◆ Document text ◆
******

From the Argives: Campus Workshops Serve as Cult Pipeline

The Argus has seen its share of alarming headlines, but few shine like the Oct. 30, 1992 article by Jonathan Dube ’94: “Cult Recruits Students Via Meditation Group.” His reporting revealed a nationwide cult that quietly recruited Wesleyan students through seemingly innocuous campus meditation workshops. This week, we revisit one of The Argus’s most startling investigations: an exposé of the secretive group disguised as a harmless self-discovery club.

A group posing as the Hartford Meditation Society began luring students through meditation and yoga workshops held on campus and in Middletown in 1991. Behind the organization was a nationwide cult led by the self-styled guru “Zen Master Rama.”

Former cult followers claimed that the group’s free workshops on meditation and enlightenment served as gateways to a network that came to control every aspect of members’ lives. Rama, whose real name is Frederick Lenz, was accused of financially, emotionally, and sexually manipulating his devotees. 

Lenz developed a personal relationship with several students without ever stepping foot on campus. Alan Goldstein, a Rama disciple, led recruitment efforts and meditation workshops at the University, eventually drawing students to Rama.

“Over the years [Rama]’s worked with tens, if not hundreds, of thousands of people,” Goldstein said.

******

[Dataset entries]
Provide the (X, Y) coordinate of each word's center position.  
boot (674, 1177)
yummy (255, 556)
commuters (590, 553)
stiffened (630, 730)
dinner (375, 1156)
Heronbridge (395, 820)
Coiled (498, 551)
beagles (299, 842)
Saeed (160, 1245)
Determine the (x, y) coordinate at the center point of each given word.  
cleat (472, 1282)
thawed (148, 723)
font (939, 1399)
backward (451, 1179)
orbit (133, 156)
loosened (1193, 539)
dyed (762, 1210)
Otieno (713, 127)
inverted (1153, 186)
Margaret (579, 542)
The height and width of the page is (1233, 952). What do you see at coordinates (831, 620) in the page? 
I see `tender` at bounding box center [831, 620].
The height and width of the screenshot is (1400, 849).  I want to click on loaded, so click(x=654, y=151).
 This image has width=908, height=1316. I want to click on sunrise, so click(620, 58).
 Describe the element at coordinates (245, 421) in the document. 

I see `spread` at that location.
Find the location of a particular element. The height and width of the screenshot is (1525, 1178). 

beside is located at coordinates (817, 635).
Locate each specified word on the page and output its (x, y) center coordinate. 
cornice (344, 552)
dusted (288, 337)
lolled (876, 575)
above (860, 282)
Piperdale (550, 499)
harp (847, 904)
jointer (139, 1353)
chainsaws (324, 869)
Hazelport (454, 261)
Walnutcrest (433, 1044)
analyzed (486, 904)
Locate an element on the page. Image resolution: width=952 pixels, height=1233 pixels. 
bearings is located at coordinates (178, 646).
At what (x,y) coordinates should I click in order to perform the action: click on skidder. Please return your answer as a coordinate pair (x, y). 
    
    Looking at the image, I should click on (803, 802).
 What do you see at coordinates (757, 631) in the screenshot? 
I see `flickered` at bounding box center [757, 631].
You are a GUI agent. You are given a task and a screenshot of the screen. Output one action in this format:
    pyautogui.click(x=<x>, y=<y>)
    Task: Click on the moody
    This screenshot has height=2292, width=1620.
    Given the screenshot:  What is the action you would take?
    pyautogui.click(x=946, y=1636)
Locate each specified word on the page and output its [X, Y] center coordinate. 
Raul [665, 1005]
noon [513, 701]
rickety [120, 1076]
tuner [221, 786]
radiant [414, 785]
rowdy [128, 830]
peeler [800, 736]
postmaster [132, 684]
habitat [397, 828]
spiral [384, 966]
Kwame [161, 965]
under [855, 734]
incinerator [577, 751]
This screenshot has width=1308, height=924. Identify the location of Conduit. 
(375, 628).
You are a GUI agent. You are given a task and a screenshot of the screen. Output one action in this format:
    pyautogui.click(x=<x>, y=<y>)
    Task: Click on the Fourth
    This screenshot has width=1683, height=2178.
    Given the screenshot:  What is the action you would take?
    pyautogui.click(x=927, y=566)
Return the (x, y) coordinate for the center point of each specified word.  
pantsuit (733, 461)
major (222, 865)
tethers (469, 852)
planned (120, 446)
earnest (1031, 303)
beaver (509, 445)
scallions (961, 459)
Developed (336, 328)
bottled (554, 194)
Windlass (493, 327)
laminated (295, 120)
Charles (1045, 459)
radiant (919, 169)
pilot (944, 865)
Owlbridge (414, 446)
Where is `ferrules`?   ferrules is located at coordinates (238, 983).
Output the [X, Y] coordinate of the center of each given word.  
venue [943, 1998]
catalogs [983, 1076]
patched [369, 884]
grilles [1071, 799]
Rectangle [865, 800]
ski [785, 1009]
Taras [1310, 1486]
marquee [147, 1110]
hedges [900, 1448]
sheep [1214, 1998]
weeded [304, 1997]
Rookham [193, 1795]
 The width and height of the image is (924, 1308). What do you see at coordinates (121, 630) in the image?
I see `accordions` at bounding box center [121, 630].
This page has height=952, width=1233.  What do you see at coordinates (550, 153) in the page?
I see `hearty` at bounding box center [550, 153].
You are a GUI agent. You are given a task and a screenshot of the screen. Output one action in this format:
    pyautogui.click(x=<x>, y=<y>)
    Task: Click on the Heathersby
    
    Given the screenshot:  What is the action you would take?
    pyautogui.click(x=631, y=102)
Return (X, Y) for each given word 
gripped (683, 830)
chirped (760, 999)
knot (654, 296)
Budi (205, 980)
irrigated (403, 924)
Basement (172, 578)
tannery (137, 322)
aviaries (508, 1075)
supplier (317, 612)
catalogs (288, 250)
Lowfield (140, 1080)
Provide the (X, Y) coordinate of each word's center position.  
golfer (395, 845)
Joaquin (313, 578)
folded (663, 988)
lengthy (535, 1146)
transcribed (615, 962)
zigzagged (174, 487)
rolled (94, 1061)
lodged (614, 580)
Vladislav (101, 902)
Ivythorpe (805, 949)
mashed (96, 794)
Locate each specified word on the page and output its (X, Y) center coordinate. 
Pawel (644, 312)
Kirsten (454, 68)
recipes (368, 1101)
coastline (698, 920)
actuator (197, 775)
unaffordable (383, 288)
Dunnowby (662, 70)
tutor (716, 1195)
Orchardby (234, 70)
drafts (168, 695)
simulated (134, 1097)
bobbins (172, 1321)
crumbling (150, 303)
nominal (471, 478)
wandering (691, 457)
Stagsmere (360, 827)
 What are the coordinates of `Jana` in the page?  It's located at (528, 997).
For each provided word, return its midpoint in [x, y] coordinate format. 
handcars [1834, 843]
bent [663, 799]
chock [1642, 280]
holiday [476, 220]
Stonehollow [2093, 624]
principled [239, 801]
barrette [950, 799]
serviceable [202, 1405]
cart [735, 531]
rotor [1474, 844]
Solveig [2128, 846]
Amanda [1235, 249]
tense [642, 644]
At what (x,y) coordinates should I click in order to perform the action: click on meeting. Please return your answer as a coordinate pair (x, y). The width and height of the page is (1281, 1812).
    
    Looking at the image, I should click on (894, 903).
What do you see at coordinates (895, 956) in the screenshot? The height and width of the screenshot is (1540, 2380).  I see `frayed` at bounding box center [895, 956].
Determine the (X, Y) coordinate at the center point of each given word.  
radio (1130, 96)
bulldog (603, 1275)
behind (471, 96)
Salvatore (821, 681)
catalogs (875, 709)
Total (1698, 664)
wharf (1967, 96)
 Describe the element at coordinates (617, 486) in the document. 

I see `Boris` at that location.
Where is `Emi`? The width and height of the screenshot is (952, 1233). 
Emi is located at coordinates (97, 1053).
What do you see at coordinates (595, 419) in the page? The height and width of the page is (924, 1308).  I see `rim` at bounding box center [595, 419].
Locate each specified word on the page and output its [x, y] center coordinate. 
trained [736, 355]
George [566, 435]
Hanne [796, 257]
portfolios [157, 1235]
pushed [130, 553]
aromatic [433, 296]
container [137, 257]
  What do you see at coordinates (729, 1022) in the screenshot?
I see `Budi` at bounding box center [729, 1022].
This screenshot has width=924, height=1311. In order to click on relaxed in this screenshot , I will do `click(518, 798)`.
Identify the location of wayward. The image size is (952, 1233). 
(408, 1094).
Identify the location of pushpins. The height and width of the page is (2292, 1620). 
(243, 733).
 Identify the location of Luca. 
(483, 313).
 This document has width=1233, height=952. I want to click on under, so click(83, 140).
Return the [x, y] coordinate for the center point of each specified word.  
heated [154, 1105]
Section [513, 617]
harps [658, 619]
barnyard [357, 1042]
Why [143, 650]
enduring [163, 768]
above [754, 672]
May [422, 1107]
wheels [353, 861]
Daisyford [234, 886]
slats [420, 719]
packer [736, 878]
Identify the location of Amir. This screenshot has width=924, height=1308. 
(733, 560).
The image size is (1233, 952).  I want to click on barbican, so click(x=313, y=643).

******

◆ Task to carry out ◆
Reproduce verbatim the passage of the article about the campus meditation cult that opens with the words containing "A group posing" and closes with "manipulating his devotees.".

◆ Answer for the task ◆
A group posing as the Hartford Meditation Society began luring students through meditation and yoga workshops held on campus and in Middletown in 1991. Behind the organization was a nationwide cult led by the self-styled guru “Zen Master Rama.”

Former cult followers claimed that the group’s free workshops on meditation and enlightenment served as gateways to a network that came to control every aspect of members’ lives. Rama, whose real name is Frederick Lenz, was accused of financially, emotionally, and sexually manipulating his devotees.